__Supplied data__

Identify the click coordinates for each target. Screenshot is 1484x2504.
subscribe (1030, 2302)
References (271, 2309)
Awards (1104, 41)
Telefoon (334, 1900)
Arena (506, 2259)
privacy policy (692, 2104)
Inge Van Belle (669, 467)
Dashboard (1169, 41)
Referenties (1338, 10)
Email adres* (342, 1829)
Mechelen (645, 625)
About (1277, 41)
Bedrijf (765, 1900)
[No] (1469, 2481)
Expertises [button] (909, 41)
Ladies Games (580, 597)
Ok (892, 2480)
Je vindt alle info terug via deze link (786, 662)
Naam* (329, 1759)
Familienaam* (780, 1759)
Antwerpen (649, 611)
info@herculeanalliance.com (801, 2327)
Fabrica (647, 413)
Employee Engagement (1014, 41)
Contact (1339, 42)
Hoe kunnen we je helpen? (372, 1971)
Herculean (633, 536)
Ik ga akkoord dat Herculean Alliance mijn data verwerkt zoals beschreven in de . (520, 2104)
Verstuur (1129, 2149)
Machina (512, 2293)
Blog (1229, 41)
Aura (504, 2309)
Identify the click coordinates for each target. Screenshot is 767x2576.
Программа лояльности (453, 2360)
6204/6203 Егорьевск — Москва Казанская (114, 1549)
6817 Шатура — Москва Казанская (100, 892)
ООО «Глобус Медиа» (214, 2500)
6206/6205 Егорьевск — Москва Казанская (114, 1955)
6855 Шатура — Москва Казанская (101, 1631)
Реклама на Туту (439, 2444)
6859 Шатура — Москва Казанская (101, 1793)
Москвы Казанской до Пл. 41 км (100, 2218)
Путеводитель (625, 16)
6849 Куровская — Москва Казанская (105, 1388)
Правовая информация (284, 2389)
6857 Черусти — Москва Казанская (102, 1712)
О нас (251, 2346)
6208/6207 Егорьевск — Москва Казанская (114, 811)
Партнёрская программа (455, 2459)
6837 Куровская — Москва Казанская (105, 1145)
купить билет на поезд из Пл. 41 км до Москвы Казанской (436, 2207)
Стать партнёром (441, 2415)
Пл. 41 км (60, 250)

__Task to complete__
Please reproduce all of the entries exactly as they stand.

__Solution to the exercise__
Identify the click coordinates for each target. Screenshot is 1484x2504.
subscribe (1030, 2302)
References (271, 2309)
Awards (1104, 41)
Telefoon (334, 1900)
Arena (506, 2259)
privacy policy (692, 2104)
Inge Van Belle (669, 467)
Dashboard (1169, 41)
Referenties (1338, 10)
Email adres* (342, 1829)
Mechelen (645, 625)
About (1277, 41)
Bedrijf (765, 1900)
[No] (1469, 2481)
Expertises [button] (909, 41)
Ladies Games (580, 597)
Ok (892, 2480)
Je vindt alle info terug via deze link (786, 662)
Naam* (329, 1759)
Familienaam* (780, 1759)
Antwerpen (649, 611)
info@herculeanalliance.com (801, 2327)
Fabrica (647, 413)
Employee Engagement (1014, 41)
Contact (1339, 42)
Hoe kunnen we je helpen? (372, 1971)
Herculean (633, 536)
Ik ga akkoord dat Herculean Alliance mijn data verwerkt zoals beschreven in de . (520, 2104)
Verstuur (1129, 2149)
Machina (512, 2293)
Blog (1229, 41)
Aura (504, 2309)
Identify the click coordinates for each target. Screenshot is 767x2576.
Программа лояльности (453, 2360)
6204/6203 Егорьевск — Москва Казанская (114, 1549)
6817 Шатура — Москва Казанская (100, 892)
ООО «Глобус Медиа» (214, 2500)
6206/6205 Егорьевск — Москва Казанская (114, 1955)
6855 Шатура — Москва Казанская (101, 1631)
Реклама на Туту (439, 2444)
6859 Шатура — Москва Казанская (101, 1793)
Москвы Казанской до Пл. 41 км (100, 2218)
Путеводитель (625, 16)
6849 Куровская — Москва Казанская (105, 1388)
Правовая информация (284, 2389)
6857 Черусти — Москва Казанская (102, 1712)
О нас (251, 2346)
6208/6207 Егорьевск — Москва Казанская (114, 811)
Партнёрская программа (455, 2459)
6837 Куровская — Москва Казанская (105, 1145)
купить билет на поезд из Пл. 41 км до Москвы Казанской (436, 2207)
Стать партнёром (441, 2415)
Пл. 41 км (60, 250)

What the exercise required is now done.